Opinión

No pasa nada

Desde el inicio de la crisis del covid-19 hasta la fecha han cerrado 104.000 empresas. Según los datos de la Encuesta de Población Activa (EPA) se ha destruido más de un millón de empleos, sin contabilizar la burrada de trabajadores sujetos a un Expediente Temporal de Regulación de Empleo (ERTE), sobre cuyas cabezas pende a estas horas un definitivo Expediente de Regulación de Empleo (ERE), que no deja de ser una forma sutil de decir que están con un pie en la calle. 

Mientras esto sucede los españoles se enteran de que, pese al convencimiento de que habían desaparecido, los sindicatos aún existen. Tal es así que el Gobierno le ha subido un 56% las subvenciones con relación al pasado año, fijando para el presente ejercicio de 2021 la entrega de casi 14 millones de euros, y todo esto sin que nadie haya escuchado piar a ningún sindicalista por la destrucción de tantos puestos de trabajo. 

La duda de las malas lenguas es si el destino final será unas buenas mariscadas, unos cursillos a contenido perdido, o si en las delegaciones provinciales se abrirá un banco de alimentos para los trabajadores excluidos del mercado laboral y de la prestación por desempleo, solicitantes frustrados del Salario Mínimo Vital que, esquilmada ya la pensión a los abuelos, guardan cola a la puerta de la más que denostada Cáritas, descubriendo que tampoco en la Cocina Económica le preguntan por su ideología para prestarle toda la ayuda posible. Sin embargo nadie dice nada. Ni los medios ni la oposición se rasgan las vestiduras reclamando al Ejecutivo acciones precisas para paliar el desastre social que se cierne sobre un marcado sector de la población española.
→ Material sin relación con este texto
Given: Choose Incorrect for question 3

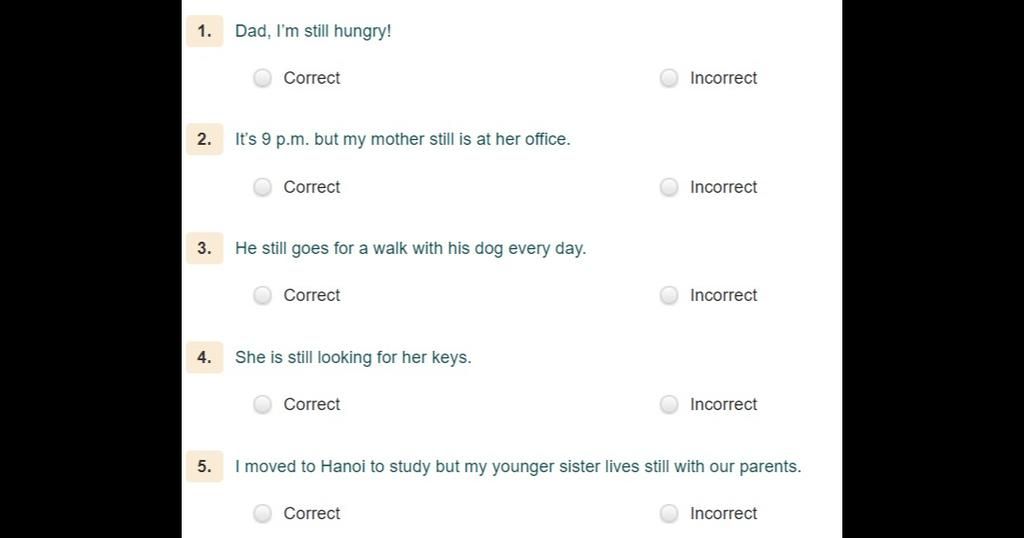Looking at the screenshot, I should tap(669, 296).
A la par del desastre, un diputado que percibe un sueldo y otras prebendas del bolsillo de todos los ciudadanos, no sólo se permite jalear a los insurrectos a que destrocen todo lo que encuentren por delante, durante las manifestaciones en Barcelona, sino que se permite el lujo de insultar al primero que se le ponga a tiro. Que Echenique contrata a un trabajador en B, le cae una sentencia en contra, y exigen su dimisión. Pues responde señalando a Felipe VI porque el gato del conde de Orleáns está en celo. Que lo pillan quemando tecla en Twitter para que unos energúmenos se carguen a ladrillazos lo que encuentren por delante, sin reparar el daño que para un comerciante supone que le rompan el escaparate o le roben la mercancía, o el daño patrimonial que supone cargarse las vitrinas del Palau de la Ópera. Pues el tipo señala a las infantas porque el duque de Edimburgo tiene un pastor afgano que prefiere la mortadela a la morcilla.
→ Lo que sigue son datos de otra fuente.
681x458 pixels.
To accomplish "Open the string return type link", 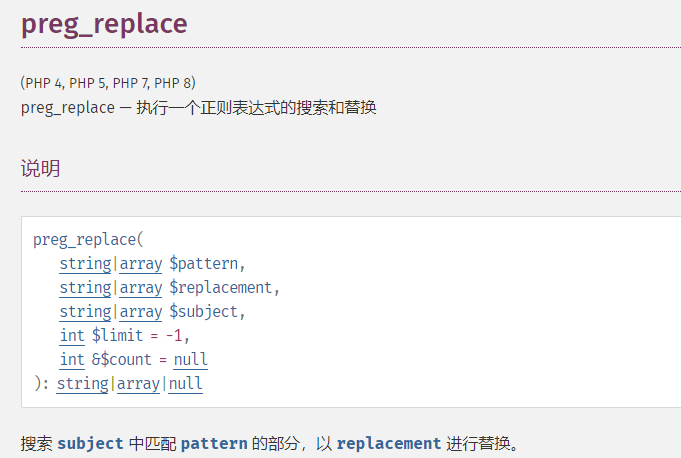I will click(x=82, y=384).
Pero eso sí, al tipo no hay quien lo despegue del escaño ni con agua hirviendo porque, donde antes se hacían el harakiri, cuando desde la oposición gritaban que, en política, los errores se pagan dimitiendo, ahora, desde la bancada azul, despectivamente sostienen que, en política, los errores se pagan disculpándose aunque, haciendo gala de más mala baba que un becerro de capea, ni confirma ni desmiente, ni dimite, ni asume, ni se excusa. Pero tampoco parece ser este motivo suficiente como para que la oposición aclare la voz en el Congreso y los medios de comunicación pidiendo su más que consecuente dimisión.

Que con el país y la economía a medio gas, Inglaterra nos gana por goleada en la velocidad de vacunación, ante la pasividad del Gobierno de España que parece esperar a que los olmos den peras o la pandemia se resuelva por si sola, utilizando como cortina de humo los encontronazos entre los gobiernos central y autonómico. Pero, al margen de entrarse al trapo entre ellos, parece no ser tema de interés suficiente como para que nadie abogue por acelerar la inmunización.

Ante tanta desidia, sobre la ciudadanía gravita la inquietante sensación de la existencia de un pacto de silencio o de connivencia, entre políticos y medios, mostrando una balsa de aceite flotando en tierra de nadie o el País de Jauja, que evocan al historiador José Luis Rodríguez Jiménez, relativo a la necesidad de acometer una regeneración global social en tiempos de corrupción, mediocridad política y desidia.